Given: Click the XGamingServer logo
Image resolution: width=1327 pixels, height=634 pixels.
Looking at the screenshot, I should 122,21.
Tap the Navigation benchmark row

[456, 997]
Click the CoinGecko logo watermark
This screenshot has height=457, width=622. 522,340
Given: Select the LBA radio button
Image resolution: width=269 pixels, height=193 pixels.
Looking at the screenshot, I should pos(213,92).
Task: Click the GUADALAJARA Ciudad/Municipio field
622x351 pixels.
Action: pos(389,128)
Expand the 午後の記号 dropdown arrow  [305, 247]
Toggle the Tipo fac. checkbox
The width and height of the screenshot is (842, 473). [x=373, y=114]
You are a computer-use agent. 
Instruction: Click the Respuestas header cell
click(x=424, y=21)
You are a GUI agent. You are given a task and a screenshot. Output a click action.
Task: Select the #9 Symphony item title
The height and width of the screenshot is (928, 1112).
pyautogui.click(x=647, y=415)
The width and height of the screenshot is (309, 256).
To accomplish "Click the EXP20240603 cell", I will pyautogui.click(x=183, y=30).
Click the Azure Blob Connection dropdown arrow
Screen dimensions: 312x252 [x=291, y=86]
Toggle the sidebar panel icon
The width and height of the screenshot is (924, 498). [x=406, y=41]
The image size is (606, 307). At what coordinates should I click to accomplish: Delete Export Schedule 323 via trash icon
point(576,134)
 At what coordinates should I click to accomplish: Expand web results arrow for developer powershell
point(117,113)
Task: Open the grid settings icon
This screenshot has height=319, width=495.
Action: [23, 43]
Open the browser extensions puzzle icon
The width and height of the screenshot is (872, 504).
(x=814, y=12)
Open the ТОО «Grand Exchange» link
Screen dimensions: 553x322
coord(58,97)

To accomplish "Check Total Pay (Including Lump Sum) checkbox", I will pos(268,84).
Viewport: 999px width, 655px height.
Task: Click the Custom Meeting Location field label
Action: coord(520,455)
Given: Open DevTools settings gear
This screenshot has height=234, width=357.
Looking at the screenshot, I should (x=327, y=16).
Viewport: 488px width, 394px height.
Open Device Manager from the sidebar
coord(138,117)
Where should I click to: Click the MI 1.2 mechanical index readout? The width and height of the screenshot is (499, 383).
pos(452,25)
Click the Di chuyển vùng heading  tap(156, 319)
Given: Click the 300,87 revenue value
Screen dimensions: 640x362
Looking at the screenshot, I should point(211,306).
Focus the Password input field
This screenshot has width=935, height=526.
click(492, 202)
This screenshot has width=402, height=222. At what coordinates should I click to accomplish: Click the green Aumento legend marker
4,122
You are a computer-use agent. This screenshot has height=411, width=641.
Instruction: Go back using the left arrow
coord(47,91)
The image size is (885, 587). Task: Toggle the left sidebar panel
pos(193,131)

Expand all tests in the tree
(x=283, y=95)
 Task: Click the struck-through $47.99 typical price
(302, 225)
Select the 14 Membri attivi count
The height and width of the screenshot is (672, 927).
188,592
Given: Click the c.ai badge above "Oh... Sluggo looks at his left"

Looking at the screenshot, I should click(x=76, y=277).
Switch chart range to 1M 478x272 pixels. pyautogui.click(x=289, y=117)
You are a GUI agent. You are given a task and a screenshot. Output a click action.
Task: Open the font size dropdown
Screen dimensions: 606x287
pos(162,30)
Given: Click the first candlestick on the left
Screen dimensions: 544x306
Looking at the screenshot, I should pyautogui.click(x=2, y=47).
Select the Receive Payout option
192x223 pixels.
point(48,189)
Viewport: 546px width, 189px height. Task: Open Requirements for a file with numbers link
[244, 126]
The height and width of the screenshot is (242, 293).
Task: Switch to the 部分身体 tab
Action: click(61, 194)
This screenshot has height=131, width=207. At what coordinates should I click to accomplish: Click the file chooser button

__Problem description__.
Copy out each line of the listing that holds the word "agent".

__Result for this task__.
You are a computer-use agent. 
You are a GUI agent. You are given a task and a screenshot. Output a click action.
You are a computer-use agent. This screenshot has height=411, width=641.
You are a GUI agent. You are given a task and a screenshot. Output a click action.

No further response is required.